Poor leaders use force to make people submit. Great leaders empower, and poor leaders disempower others. Great leaders see potential, power leaders see an enemy. Great leaders have a vision; poor leaders can’t see the future.

Lack of good succession

Poor leadership can cling on to power using unorthodox means. The next generation of leaders must, at all cost be mentored, empowered, trained for the future to be great. The question becomes, who is qualified to do that? Secondly, if the current leadership trains the young person, won’t we see the same style of leadership replicating itself for the good or bad? When the young person sees that there are relevant or working ideologies, won't he (as has we seen), rebel against the powers that be? As he rebels are we not, again growing a spiteful or bitter crop of future leaders?

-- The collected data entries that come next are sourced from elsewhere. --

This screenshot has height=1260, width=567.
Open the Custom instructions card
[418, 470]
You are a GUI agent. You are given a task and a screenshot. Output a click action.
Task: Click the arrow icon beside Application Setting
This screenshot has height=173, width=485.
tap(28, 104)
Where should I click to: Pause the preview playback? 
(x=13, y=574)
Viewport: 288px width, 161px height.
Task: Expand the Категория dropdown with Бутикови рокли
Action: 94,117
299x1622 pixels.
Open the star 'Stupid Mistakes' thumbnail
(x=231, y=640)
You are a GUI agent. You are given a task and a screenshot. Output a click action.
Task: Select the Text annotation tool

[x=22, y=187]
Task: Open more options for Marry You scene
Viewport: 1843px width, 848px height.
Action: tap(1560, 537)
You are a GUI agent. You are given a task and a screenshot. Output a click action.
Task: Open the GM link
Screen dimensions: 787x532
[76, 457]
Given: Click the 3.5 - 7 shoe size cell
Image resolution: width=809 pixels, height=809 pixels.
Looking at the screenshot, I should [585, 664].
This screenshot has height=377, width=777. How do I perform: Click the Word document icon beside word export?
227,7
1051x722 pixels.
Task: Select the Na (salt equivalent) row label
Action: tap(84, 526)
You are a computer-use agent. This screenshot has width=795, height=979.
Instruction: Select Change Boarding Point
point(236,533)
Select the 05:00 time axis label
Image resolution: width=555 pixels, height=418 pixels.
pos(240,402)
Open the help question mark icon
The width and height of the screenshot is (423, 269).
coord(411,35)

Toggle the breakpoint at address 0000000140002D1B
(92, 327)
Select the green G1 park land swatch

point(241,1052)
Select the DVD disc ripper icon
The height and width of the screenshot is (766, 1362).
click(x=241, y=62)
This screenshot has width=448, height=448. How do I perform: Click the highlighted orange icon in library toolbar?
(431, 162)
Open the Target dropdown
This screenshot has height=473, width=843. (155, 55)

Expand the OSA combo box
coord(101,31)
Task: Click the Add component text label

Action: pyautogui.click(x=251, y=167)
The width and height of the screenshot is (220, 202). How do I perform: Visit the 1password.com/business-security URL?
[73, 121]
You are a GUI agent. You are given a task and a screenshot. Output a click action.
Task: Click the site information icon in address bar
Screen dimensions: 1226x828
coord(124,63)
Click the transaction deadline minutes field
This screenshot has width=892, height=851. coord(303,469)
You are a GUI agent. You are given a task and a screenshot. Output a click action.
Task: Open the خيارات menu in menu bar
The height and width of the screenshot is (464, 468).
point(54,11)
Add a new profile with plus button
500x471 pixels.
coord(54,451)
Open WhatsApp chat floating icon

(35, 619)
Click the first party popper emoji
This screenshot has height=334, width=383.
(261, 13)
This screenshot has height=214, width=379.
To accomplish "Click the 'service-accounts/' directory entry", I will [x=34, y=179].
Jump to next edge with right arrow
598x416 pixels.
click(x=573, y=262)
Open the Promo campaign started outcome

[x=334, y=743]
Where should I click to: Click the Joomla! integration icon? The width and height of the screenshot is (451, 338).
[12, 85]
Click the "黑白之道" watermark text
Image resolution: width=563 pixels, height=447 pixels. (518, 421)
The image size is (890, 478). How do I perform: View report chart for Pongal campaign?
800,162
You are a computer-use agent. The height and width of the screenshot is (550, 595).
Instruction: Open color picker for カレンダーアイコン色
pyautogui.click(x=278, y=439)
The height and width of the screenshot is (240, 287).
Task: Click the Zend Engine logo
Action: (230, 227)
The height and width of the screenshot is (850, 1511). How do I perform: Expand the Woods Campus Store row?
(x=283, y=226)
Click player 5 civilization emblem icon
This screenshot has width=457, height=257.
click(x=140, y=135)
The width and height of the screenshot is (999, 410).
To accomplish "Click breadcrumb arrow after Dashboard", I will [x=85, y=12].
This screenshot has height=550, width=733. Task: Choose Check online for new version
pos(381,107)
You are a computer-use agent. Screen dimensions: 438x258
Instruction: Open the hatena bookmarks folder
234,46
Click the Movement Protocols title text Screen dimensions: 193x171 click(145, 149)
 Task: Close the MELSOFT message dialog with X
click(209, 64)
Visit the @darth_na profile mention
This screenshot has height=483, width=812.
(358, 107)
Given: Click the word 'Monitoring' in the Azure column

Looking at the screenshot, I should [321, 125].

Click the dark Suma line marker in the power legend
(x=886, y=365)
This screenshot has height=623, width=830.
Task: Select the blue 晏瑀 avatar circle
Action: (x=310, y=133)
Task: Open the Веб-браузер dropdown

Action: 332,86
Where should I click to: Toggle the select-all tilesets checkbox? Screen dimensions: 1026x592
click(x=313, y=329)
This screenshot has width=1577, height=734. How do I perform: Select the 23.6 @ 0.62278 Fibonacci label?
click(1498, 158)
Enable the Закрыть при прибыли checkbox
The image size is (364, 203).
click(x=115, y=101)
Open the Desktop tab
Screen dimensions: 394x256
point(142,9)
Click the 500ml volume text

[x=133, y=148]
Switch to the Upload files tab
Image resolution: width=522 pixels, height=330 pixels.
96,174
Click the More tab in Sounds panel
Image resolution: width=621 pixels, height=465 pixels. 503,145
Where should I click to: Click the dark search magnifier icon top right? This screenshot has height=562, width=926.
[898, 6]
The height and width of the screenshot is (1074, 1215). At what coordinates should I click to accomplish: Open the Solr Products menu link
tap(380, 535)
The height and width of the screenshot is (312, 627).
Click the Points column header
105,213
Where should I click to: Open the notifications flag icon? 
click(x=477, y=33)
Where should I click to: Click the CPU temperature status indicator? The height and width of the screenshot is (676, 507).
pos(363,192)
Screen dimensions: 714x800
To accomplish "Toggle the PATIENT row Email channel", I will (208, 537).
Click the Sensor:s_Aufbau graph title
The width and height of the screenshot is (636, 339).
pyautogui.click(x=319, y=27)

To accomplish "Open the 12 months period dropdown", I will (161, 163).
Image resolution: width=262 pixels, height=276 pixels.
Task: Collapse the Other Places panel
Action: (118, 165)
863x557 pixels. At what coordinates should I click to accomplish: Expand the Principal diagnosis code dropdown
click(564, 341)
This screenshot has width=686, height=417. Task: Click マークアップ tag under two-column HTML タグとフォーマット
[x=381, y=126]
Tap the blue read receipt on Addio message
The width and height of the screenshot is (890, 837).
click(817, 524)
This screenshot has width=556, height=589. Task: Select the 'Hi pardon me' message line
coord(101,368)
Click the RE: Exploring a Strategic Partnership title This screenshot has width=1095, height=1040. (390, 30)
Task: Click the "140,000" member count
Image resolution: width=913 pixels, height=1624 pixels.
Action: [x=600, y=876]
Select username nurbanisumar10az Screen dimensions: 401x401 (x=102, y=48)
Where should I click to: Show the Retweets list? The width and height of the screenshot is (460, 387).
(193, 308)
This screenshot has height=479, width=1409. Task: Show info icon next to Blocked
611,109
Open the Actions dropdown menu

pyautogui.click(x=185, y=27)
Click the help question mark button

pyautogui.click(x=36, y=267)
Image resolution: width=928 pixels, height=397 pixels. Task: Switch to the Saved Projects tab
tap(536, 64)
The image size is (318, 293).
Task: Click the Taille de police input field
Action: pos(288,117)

The successor has to be identified and equipped. The world is changing, and that is happening at breakneck speed. The tools, techniques and some teachings that used to work yesterday might not be applicable as we walk into the new realities of change. With that in mind, investing into the future leader becomes pertinent and paramount.

Despotism

The best way in instilling unlikable rules is the use of autocracy. This is where you use force to instill an ideology. It’s a case of taking what the leaders say without questioning or if one questions it becomes a problem. This had been the story of some if not most sectors in Africa. The tenets of democracy might be there on paper but not there in action. For example, when dissenting voices are thwarted and creative thinkers are silenced. Yes, they might say their minds out, but you are never free after you say it. Despotism thrives on instilling fear, thereby preventing positive and progressive discourses about leadership.

Blind to opportunities

Dumisani Magadlela who is an executive leadership coach in South Africa said that “Africa is not poor. It is the richest landmass on earth based on current natural resource values and revenues generated. The challenge is how to retain this value for Africa's development. Too few people benefit from Africa's riches. Africa's greatest leaders are not here yet. These are leaders that will ensure that Africans fully benefit from Africa's wealth. They may come from within Africa or from the diaspora”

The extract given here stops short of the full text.